Copy out every one of the entries below line for line, with no change to any character.

[Start]

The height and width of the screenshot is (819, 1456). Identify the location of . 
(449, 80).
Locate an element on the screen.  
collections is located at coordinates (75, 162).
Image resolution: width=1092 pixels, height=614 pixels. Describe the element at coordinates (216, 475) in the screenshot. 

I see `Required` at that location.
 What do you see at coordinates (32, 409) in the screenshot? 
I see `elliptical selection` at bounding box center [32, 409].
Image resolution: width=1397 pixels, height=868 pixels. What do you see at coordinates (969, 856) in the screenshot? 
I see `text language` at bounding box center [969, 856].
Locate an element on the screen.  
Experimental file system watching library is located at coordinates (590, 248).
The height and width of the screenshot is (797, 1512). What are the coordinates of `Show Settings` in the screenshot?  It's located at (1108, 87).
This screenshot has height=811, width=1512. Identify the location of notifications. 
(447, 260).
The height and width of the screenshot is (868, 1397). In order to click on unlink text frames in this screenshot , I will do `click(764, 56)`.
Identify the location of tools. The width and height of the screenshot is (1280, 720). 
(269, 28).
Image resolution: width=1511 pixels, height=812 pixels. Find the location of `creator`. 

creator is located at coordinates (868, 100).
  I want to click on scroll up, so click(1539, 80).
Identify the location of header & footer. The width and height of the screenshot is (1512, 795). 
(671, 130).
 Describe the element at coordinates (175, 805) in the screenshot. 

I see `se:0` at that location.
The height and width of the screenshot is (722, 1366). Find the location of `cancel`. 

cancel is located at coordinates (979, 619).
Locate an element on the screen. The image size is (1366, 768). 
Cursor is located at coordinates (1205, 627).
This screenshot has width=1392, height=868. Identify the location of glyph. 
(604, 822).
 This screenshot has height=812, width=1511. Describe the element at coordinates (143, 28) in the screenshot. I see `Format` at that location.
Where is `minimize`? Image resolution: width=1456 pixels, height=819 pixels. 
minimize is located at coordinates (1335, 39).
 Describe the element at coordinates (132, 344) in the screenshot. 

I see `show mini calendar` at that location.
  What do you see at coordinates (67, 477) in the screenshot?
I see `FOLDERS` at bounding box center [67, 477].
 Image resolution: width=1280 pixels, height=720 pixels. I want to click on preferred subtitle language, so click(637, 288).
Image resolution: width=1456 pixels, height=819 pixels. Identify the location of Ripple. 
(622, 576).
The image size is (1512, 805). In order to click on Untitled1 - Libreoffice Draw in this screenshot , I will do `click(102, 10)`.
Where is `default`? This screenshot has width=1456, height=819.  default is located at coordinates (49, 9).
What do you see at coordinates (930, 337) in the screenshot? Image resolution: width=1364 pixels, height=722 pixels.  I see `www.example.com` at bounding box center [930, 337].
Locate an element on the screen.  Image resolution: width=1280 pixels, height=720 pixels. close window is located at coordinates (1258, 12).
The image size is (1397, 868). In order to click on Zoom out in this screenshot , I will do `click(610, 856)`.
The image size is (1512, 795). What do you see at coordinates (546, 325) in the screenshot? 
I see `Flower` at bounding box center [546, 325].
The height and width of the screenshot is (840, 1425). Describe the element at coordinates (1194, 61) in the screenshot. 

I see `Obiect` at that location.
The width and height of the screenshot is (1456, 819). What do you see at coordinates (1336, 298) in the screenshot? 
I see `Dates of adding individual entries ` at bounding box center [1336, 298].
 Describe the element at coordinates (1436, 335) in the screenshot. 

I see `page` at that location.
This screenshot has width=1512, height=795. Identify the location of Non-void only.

[End]

● **Written answer**
The height and width of the screenshot is (819, 1456). Identify the location of . 
(449, 80).
Locate an element on the screen.  
collections is located at coordinates (75, 162).
Image resolution: width=1092 pixels, height=614 pixels. Describe the element at coordinates (216, 475) in the screenshot. 

I see `Required` at that location.
 What do you see at coordinates (32, 409) in the screenshot? 
I see `elliptical selection` at bounding box center [32, 409].
Image resolution: width=1397 pixels, height=868 pixels. What do you see at coordinates (969, 856) in the screenshot? 
I see `text language` at bounding box center [969, 856].
Locate an element on the screen.  
Experimental file system watching library is located at coordinates (590, 248).
The height and width of the screenshot is (797, 1512). What are the coordinates of `Show Settings` in the screenshot?  It's located at (1108, 87).
This screenshot has height=811, width=1512. Identify the location of notifications. 
(447, 260).
The height and width of the screenshot is (868, 1397). In order to click on unlink text frames in this screenshot , I will do `click(764, 56)`.
Identify the location of tools. The width and height of the screenshot is (1280, 720). 
(269, 28).
Image resolution: width=1511 pixels, height=812 pixels. Find the location of `creator`. 

creator is located at coordinates (868, 100).
  I want to click on scroll up, so click(1539, 80).
Identify the location of header & footer. The width and height of the screenshot is (1512, 795). 
(671, 130).
 Describe the element at coordinates (175, 805) in the screenshot. 

I see `se:0` at that location.
The height and width of the screenshot is (722, 1366). Find the location of `cancel`. 

cancel is located at coordinates (979, 619).
Locate an element on the screen. The image size is (1366, 768). 
Cursor is located at coordinates (1205, 627).
This screenshot has width=1392, height=868. Identify the location of glyph. 
(604, 822).
 This screenshot has height=812, width=1511. Describe the element at coordinates (143, 28) in the screenshot. I see `Format` at that location.
Where is `minimize`? Image resolution: width=1456 pixels, height=819 pixels. 
minimize is located at coordinates (1335, 39).
 Describe the element at coordinates (132, 344) in the screenshot. 

I see `show mini calendar` at that location.
  What do you see at coordinates (67, 477) in the screenshot?
I see `FOLDERS` at bounding box center [67, 477].
 Image resolution: width=1280 pixels, height=720 pixels. I want to click on preferred subtitle language, so click(637, 288).
Image resolution: width=1456 pixels, height=819 pixels. Identify the location of Ripple. 
(622, 576).
The image size is (1512, 805). In order to click on Untitled1 - Libreoffice Draw in this screenshot , I will do `click(102, 10)`.
Where is `default`? This screenshot has width=1456, height=819.  default is located at coordinates (49, 9).
What do you see at coordinates (930, 337) in the screenshot? Image resolution: width=1364 pixels, height=722 pixels.  I see `www.example.com` at bounding box center [930, 337].
Locate an element on the screen.  Image resolution: width=1280 pixels, height=720 pixels. close window is located at coordinates (1258, 12).
The image size is (1397, 868). In order to click on Zoom out in this screenshot , I will do `click(610, 856)`.
The image size is (1512, 795). What do you see at coordinates (546, 325) in the screenshot? 
I see `Flower` at bounding box center [546, 325].
The height and width of the screenshot is (840, 1425). Describe the element at coordinates (1194, 61) in the screenshot. 

I see `Obiect` at that location.
The width and height of the screenshot is (1456, 819). What do you see at coordinates (1336, 298) in the screenshot? 
I see `Dates of adding individual entries ` at bounding box center [1336, 298].
 Describe the element at coordinates (1436, 335) in the screenshot. 

I see `page` at that location.
This screenshot has width=1512, height=795. Identify the location of Non-void only.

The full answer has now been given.